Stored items
*** Block opens ***

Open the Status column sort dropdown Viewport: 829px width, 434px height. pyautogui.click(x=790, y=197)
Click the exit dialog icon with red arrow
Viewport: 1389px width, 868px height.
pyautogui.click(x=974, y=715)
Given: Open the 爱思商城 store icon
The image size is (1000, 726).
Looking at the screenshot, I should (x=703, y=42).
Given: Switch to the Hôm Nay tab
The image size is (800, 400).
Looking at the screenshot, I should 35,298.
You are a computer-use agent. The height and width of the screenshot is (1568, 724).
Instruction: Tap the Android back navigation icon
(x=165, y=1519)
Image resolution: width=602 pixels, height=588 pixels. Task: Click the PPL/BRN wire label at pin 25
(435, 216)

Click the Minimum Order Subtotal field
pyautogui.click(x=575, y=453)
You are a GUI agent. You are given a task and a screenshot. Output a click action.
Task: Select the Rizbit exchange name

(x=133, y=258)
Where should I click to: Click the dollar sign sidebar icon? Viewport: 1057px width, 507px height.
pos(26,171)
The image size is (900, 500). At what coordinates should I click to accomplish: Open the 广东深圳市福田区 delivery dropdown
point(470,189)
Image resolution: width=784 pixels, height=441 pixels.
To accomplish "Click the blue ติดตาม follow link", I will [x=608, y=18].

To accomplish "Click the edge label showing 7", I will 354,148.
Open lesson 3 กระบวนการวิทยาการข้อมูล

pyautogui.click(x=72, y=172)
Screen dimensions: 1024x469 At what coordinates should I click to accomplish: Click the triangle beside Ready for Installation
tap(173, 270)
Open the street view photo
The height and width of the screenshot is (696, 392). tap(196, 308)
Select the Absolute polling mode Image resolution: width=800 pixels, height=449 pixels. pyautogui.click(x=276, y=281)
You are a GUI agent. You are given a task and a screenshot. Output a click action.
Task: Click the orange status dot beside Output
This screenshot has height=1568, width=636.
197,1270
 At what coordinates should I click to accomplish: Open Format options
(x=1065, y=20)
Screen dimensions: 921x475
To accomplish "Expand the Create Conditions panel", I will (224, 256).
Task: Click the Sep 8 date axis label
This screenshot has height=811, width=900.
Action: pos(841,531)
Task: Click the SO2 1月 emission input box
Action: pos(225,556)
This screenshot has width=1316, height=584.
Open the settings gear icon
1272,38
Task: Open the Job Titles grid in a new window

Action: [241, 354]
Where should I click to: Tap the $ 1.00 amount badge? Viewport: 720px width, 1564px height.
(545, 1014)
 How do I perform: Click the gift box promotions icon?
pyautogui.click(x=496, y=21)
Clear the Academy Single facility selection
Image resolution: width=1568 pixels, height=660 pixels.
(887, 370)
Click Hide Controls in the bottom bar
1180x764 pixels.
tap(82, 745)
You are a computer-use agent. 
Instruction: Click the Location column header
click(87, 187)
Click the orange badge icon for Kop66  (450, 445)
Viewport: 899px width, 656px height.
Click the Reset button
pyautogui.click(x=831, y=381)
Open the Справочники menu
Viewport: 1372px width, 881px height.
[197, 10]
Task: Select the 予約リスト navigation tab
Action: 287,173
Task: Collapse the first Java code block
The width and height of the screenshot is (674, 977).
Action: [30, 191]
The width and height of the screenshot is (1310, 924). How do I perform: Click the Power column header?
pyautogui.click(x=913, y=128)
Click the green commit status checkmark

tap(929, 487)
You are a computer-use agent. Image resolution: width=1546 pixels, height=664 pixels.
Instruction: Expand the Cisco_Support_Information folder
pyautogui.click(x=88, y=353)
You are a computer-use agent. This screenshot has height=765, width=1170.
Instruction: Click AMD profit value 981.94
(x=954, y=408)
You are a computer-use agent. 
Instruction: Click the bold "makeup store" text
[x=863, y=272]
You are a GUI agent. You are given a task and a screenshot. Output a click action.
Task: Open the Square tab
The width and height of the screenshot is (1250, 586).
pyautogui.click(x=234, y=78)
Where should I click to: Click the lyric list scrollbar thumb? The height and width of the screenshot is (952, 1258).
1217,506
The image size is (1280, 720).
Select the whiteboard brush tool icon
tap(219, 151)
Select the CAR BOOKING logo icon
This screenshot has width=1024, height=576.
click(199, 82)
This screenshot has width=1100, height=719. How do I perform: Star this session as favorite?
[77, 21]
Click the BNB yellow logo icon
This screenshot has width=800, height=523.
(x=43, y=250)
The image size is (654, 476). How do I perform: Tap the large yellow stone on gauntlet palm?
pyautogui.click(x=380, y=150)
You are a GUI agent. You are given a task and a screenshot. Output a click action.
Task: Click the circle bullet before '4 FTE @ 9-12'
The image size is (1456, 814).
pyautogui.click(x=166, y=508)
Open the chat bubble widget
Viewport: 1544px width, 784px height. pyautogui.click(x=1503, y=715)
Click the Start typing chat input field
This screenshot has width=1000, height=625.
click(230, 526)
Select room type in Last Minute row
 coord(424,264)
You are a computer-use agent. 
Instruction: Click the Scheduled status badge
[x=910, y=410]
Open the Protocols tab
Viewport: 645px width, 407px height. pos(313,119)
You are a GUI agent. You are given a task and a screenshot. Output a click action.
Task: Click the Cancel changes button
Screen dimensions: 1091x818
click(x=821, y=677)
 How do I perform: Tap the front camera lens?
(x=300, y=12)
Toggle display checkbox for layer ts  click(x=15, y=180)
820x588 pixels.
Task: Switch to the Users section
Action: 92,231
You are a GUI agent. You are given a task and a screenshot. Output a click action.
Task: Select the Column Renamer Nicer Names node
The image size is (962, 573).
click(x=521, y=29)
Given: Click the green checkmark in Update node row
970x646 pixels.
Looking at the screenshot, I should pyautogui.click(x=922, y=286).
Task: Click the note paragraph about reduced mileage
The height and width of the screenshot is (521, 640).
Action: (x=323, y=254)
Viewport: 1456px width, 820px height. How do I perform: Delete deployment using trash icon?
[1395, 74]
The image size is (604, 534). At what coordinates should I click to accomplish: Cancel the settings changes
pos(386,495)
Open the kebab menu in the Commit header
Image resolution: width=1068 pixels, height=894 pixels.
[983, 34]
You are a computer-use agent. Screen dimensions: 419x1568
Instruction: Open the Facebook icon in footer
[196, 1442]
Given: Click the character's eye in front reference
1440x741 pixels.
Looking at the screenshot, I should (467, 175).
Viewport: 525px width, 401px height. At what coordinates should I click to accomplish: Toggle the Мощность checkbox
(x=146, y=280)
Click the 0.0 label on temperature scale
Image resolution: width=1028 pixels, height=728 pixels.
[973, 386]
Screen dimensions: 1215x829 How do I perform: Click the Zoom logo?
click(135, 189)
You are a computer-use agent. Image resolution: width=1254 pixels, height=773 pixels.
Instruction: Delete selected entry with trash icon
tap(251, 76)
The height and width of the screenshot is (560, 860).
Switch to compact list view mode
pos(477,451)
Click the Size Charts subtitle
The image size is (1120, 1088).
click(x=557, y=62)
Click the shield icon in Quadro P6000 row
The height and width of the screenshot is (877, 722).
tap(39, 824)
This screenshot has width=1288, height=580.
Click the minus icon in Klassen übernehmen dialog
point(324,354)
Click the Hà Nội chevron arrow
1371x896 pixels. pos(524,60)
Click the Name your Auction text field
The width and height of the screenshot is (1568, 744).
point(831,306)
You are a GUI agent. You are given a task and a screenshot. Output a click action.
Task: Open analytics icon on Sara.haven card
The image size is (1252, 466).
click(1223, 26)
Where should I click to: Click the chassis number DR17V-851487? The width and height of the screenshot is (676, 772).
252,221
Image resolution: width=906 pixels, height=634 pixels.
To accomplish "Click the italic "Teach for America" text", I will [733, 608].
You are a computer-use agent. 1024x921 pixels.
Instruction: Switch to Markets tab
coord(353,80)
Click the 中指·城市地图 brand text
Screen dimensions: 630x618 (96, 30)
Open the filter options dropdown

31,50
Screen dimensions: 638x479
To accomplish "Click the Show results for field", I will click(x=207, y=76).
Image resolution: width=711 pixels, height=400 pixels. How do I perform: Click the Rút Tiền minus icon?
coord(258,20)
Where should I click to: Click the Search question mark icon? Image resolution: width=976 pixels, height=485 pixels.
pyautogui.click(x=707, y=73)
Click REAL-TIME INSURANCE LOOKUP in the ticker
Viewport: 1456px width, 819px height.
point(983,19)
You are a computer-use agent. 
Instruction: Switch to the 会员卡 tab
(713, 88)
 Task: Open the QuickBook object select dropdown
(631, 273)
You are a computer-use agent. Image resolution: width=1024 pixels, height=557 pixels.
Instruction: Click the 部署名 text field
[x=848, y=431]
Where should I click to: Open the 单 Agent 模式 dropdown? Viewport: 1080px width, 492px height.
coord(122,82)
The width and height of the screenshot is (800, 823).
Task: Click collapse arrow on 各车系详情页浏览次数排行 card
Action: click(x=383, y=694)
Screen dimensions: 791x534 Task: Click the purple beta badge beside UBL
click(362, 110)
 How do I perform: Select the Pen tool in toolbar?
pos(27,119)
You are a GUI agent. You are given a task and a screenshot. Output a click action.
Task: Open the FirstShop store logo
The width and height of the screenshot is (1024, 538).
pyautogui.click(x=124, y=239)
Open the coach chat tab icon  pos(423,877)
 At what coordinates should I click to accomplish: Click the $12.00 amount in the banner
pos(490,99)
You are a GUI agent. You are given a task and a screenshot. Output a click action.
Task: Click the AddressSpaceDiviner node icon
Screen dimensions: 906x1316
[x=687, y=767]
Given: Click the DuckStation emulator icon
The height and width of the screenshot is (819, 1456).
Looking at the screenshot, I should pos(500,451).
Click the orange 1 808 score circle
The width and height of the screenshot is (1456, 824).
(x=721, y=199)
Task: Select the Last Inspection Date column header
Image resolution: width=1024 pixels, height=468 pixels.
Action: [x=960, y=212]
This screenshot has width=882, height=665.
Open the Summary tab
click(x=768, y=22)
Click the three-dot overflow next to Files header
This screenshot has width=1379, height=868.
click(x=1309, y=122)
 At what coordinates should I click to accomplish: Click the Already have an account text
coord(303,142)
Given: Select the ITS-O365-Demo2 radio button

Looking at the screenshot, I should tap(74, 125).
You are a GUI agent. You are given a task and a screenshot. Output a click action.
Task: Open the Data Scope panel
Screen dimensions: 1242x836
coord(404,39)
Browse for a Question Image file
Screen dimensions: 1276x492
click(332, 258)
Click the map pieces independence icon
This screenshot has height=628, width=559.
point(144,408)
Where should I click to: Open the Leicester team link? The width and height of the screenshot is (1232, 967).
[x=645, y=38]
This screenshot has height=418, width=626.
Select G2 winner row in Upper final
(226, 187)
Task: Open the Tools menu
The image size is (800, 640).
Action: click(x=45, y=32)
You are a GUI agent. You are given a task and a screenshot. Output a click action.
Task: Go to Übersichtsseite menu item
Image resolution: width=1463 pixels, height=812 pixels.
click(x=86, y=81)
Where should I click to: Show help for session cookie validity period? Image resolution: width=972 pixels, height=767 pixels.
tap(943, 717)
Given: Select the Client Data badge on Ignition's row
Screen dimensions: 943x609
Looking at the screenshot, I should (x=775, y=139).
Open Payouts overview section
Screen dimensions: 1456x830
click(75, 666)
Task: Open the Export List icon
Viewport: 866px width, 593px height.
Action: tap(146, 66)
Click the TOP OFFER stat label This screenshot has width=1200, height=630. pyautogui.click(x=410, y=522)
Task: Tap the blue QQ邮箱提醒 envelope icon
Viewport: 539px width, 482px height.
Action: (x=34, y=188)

*** Block closes ***

Action item
In the records above, some lines may contain the word "panel"; copy every one of them.

Result of this exercise
To accomplish "Expand the Create Conditions panel", I will (224, 256).
Task: Open the Data Scope panel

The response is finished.